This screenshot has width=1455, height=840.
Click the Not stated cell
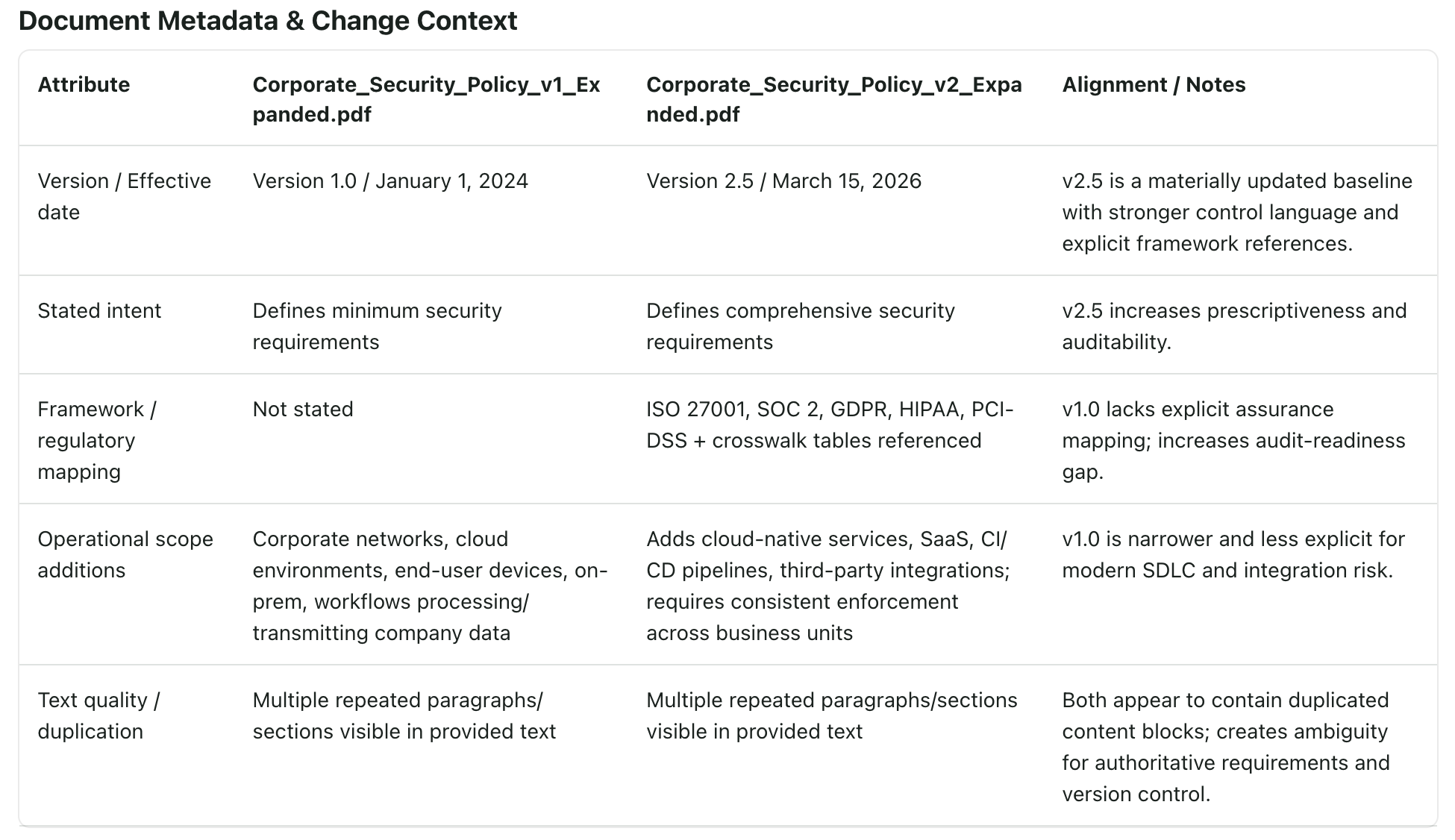pyautogui.click(x=303, y=409)
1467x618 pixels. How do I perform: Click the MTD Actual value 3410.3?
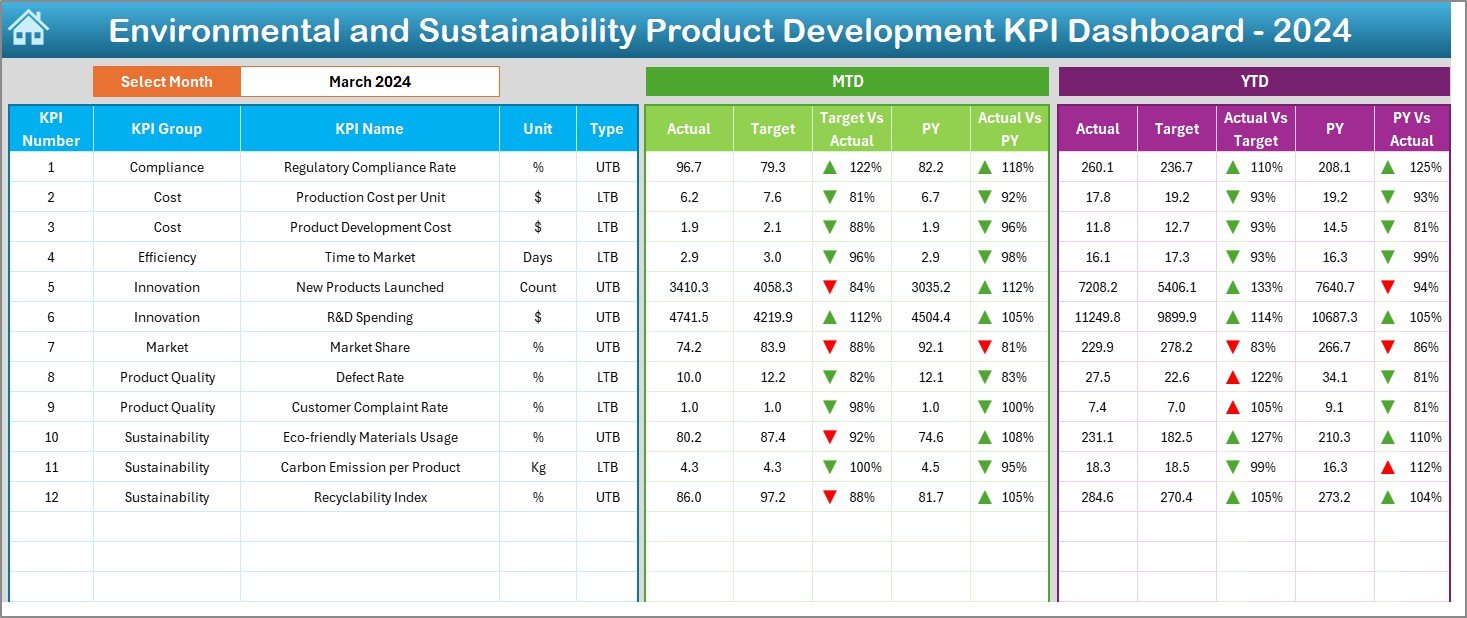[689, 287]
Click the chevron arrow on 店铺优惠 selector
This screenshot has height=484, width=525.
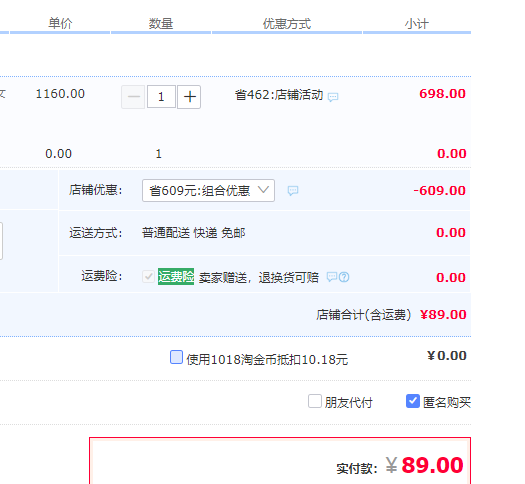(x=263, y=190)
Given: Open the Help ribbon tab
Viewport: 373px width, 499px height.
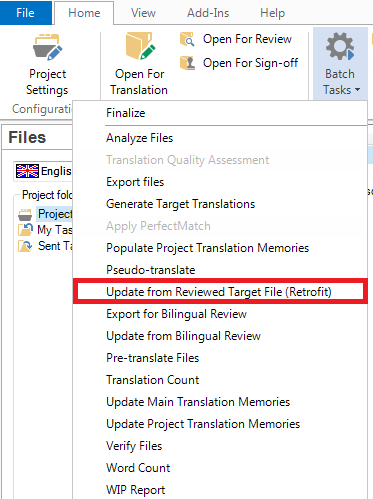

**Goal of the exercise**. Could you copy every record exactly, without the pictures?

**Result of this task**.
This screenshot has width=1455, height=840.
Click the Not stated cell
pyautogui.click(x=303, y=409)
1467x618 pixels. How do I perform: Click the MTD Actual value 3410.3?
[689, 287]
Click the chevron arrow on 店铺优惠 selector
This screenshot has height=484, width=525.
(x=263, y=190)
Given: Open the Help ribbon tab
Viewport: 373px width, 499px height.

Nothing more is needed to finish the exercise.